- AIM -
Please write out the records below again, substituting "Where do I click to" for each occurrence of "Where should I click to" and leaving everything else unchanged.

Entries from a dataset
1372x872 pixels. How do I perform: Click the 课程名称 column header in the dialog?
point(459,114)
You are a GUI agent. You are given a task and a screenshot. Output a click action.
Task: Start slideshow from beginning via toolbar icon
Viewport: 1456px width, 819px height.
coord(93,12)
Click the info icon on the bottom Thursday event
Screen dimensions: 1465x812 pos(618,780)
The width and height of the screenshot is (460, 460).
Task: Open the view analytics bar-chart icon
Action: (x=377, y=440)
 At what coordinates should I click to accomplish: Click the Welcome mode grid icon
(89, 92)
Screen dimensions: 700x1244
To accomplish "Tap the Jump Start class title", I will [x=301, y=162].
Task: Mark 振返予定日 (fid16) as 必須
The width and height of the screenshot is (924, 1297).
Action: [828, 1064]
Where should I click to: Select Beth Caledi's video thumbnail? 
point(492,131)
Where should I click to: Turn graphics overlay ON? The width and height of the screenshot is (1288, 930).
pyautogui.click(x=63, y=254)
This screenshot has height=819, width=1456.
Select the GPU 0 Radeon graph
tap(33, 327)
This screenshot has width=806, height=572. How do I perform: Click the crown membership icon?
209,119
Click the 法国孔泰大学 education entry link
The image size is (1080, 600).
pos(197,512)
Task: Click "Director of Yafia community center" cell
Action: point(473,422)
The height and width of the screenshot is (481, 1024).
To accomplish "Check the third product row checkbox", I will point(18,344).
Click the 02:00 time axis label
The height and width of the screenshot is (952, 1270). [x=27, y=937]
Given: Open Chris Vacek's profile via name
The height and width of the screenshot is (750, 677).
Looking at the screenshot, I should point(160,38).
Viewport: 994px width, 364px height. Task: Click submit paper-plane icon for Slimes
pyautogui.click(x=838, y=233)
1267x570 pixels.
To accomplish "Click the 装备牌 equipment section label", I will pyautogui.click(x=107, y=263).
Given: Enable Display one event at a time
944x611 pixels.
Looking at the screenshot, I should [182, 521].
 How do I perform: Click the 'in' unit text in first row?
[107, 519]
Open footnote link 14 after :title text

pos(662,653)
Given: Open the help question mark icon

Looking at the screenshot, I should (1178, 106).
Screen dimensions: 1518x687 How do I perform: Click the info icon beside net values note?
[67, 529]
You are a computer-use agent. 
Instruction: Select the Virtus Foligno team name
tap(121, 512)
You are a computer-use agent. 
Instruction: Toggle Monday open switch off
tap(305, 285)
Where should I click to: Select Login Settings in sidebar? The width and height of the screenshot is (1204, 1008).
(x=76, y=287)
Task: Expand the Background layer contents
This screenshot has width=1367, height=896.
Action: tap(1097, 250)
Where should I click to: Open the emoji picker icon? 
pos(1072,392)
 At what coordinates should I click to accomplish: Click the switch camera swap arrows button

- RESPONSE BELOW -
1372x872 pixels. How do I perform: Click the 课程名称 column header in the dialog?
point(459,114)
You are a GUI agent. You are given a task and a screenshot. Output a click action.
Task: Start slideshow from beginning via toolbar icon
Viewport: 1456px width, 819px height.
coord(93,12)
Click the info icon on the bottom Thursday event
Screen dimensions: 1465x812 pos(618,780)
The width and height of the screenshot is (460, 460).
Task: Open the view analytics bar-chart icon
Action: (x=377, y=440)
 At what coordinates should I click to accomplish: Click the Welcome mode grid icon
(89, 92)
Screen dimensions: 700x1244
To accomplish "Tap the Jump Start class title", I will [x=301, y=162].
Task: Mark 振返予定日 (fid16) as 必須
The width and height of the screenshot is (924, 1297).
Action: [828, 1064]
Where do I click to: Select Beth Caledi's video thumbnail? 
point(492,131)
Where do I click to: Turn graphics overlay ON? The width and height of the screenshot is (1288, 930).
pyautogui.click(x=63, y=254)
This screenshot has height=819, width=1456.
Select the GPU 0 Radeon graph
tap(33, 327)
This screenshot has width=806, height=572. How do I perform: Click the crown membership icon?
209,119
Click the 法国孔泰大学 education entry link
The image size is (1080, 600).
pos(197,512)
Task: Click "Director of Yafia community center" cell
Action: point(473,422)
The height and width of the screenshot is (481, 1024).
To accomplish "Check the third product row checkbox", I will point(18,344).
Click the 02:00 time axis label
The height and width of the screenshot is (952, 1270). [x=27, y=937]
Given: Open Chris Vacek's profile via name
The height and width of the screenshot is (750, 677).
Looking at the screenshot, I should point(160,38).
Viewport: 994px width, 364px height. Task: Click submit paper-plane icon for Slimes
pyautogui.click(x=838, y=233)
1267x570 pixels.
To accomplish "Click the 装备牌 equipment section label", I will pyautogui.click(x=107, y=263).
Given: Enable Display one event at a time
944x611 pixels.
Looking at the screenshot, I should [182, 521].
 How do I perform: Click the 'in' unit text in first row?
[107, 519]
Open footnote link 14 after :title text

pos(662,653)
Given: Open the help question mark icon

Looking at the screenshot, I should (1178, 106).
Screen dimensions: 1518x687 How do I perform: Click the info icon beside net values note?
[67, 529]
You are a computer-use agent. 
Instruction: Select the Virtus Foligno team name
tap(121, 512)
You are a computer-use agent. 
Instruction: Toggle Monday open switch off
tap(305, 285)
Where do I click to: Select Login Settings in sidebar? The width and height of the screenshot is (1204, 1008).
(x=76, y=287)
Task: Expand the Background layer contents
This screenshot has width=1367, height=896.
Action: tap(1097, 250)
Where do I click to: Open the emoji picker icon? 
pos(1072,392)
 At what coordinates should I click to accomplish: Click the switch camera swap arrows button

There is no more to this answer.